A major problem for liberal historians, particularly those in the West, is that they tend to see democracy as the basic form of responsible representative government. Any system that does not accord with that notion is regarded as falling short of an ideal. However, thinkers and leaders from other cultures dismiss this as an example of Western presumption. Western values are not definitive and should not, therefore, be regarded as prescriptive. As Nyerere was concerned to point out, democracy was not an end but a means and there was no absolute value attaching to it. Context and practical considerations, not an abstract notion, should determine what the ideal system was for a particular region. Nyerere, indeed, claimed that the two-party system as it operated in Britain and other Western countries was a barrier to, not a guarantee of, genuinely representative government.
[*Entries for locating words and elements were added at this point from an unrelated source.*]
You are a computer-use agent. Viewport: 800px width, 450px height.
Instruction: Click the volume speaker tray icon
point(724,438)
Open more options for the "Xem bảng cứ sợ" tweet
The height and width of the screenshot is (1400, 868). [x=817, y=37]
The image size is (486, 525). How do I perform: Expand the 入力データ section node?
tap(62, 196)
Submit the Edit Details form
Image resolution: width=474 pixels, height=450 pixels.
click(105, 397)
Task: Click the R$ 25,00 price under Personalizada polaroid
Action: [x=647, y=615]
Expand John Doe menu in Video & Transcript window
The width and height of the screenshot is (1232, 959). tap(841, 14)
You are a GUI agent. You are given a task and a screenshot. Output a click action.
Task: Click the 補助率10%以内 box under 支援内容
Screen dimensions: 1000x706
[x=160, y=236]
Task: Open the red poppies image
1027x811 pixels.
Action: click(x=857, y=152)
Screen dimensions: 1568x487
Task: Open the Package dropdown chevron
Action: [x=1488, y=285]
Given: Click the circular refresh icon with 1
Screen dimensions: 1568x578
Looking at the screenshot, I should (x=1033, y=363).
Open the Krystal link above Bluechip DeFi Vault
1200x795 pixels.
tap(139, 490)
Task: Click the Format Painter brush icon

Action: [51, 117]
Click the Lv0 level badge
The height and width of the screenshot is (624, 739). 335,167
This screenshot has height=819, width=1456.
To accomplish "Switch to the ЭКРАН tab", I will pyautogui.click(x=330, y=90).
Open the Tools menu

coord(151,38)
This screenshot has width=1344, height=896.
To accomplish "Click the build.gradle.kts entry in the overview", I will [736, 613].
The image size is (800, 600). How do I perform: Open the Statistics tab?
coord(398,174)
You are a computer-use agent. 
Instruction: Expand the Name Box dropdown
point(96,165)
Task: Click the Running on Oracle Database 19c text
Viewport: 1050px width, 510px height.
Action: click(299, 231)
Although all the systems in this book claimed to be revolutionary, not all were so in practice, or in effect. Later chapters will show that a number of them looked back as much as forward:

•  Nazism was essentially an appeal to the past, an attempt to restore the traditional volkisch values and virtues of German history (see Chapter 3).

•  Nyerere declared that the socialism he was adopting as the way forward for the new Tanzanian nation was drawn directly from the collective values of Africa's tribal past (see Chapter 9).

•  Castro's personalized form of communism was an expression of his desire to rid Cuba of its colonial inheritance and return his people to a precolonial form of national purity (see Chapter 7).

•  Nasser worked under the banner of socialism, but his primary aim was to assert the independence of Egypt and lead his nation in a resurgent Arab and African world (see Chapter 6).

•  Peron took a similar line in Argentina. His wish was to see his country modernize by basing its growth on the traditional virtues and skills of the Argentinian people (see Chapter 8).